TEXTE EXTRAIT =>
◆ ◆ ◆
Carl Vaillancourt
La crise du logement : plusieurs projets prévus
Moins de huit mois après le dernier rapport de la Société canadienne d’hypothèques et de logement (SCHL), la pénurie de logements abordables a atteint un nouveau sommet à Saint-Hyacinthe, ce qui a eu pour effet d’augmenter la facture des locataires de la région.
Dans un recensement réalisé par TVA Nouvelles le 21 février dernier, la Ville de Saint-Hyacinthe se retrouve au cinquième rang des municipalités ayant la plus importante augmentation des loyers dans la province. Le prix moyen du logement a bondi de 8,1 % depuis le dernier rapport publié l’été dernier
Seules les villes de Gatineau, Shawinigan, Sherbrooke et Salaberry-de-Valleyfield présentent une hausse plus importante qu’à Saint-Hyacinthe.
Lors du dévoilement du nouveau programme S.A Reloge par le comité Logemen’mêle plus tôt en début d’année, l’intervenant en défense des droits des locataires, Pierre-Alexandre Voynaud-Nadeau, avait abordé la problématique qui existait à Saint-Hyacinthe.
« Avec un taux d’inoccupation bas, ça exerce une pression importante sur le prix des logements et ça rend la vie difficile aux locataires. Pour avoir un marché à l’équilibre, la SCHL estime qu’il manque 1 000 unités locatives à Saint-Hyacinthe », a expliqué Pier-Alexandre Voynaud-Nadeau.
Le dernier rapport publié par l’institution de juridiction fédérale en juin 2021 était qualifié d’inquiétant par les acteurs du milieu du logement sur la Rive-Sud. À ce moment, la facture mensuelle du logement moyen avec deux chambres (4 ½) s’élevait à 909 $ selon l’organisme communautaire spécialisé dans la question du logement situé au centre-ville de Saint-Hyacinthe.
Selon les plus récentes données, le loyer moyen du même logement en sol maskoutain frôle les 1 000 $ à ce jour.
Un contexte propice à l’explosion des coûts
Selon les experts, la conjoncture économique a contribué à cette hausse significative du prix des unités locatives depuis quelques années. La faiblesse des taux d’intérêt sur les prêts hypothécaires, combinée à la demande qui surpasse l’offre dans le marché immobilier, a exercé une pression importante sur le marché immobilier.
L’indice des prix à la consommation (IPC) a connu un bond spectaculaire en 2021. L’inflation s’est établie à 4,8 % au Québec en décembre dernier, soit le plus haut niveau enregistré depuis 1991. La banque centrale du Canada n’a pas eu d’autre choix que de hausser son taux directeur de 0,25 % pour atteindre 0,50 % le 2 mars dernier.
L’institution fédérale chargée de la politique monétaire au pays avait abaissé le taux directeur au début de la pandémie en mars 2020 pour atteindre un seuil de 0,25 %.
Dans une entrevue accordée à Radio-Canada le 2 mars dernier, le conseiller principal en gestion de patrimoine à la Banque Nationale de Sept-Îles, Serge Morin, avait critiqué le retard d’une telle décision. Selon lui, les contribuables ont payé pour cette décision retardataire.
◆ ◆ ◆
DONNÉES FOURNIES =>
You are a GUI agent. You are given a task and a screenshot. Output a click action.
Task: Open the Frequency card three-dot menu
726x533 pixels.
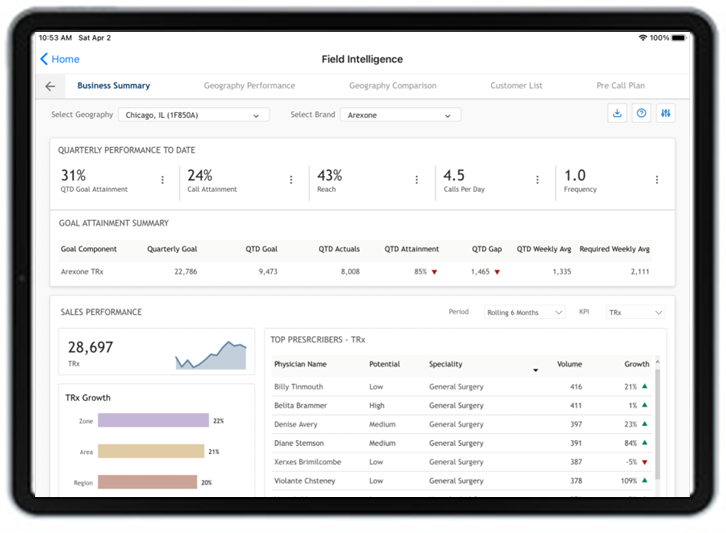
◆ ◆ ◆
OBJECTIF 1 =>
Condensez sous forme de liste le paragraphe de l'article sur la crise du logement qui commence par « L'indice des prix à la consommation ». Conservez-en les faits principaux.
OBJECTIF 2 =>
Recopiez à l'identique le passage de l'article sur la crise du logement allant de « L’institution fédérale chargée » jusqu'à « seuil de 0,25 %. ».

RÉSULTAT ATTENDU 1 =>
- Forte hausse de l'indice des prix à la consommation (IPC) en 2021.
- Inflation au Québec en décembre : 4,8 %, un sommet depuis 1991.
- Le 2 mars, la banque centrale du Canada a relevé son taux directeur de 0,25 %, à 0,50 %.

RÉSULTAT ATTENDU 2 =>
L’institution fédérale chargée de la politique monétaire au pays avait abaissé le taux directeur au début de la pandémie en mars 2020 pour atteindre un seuil de 0,25 %.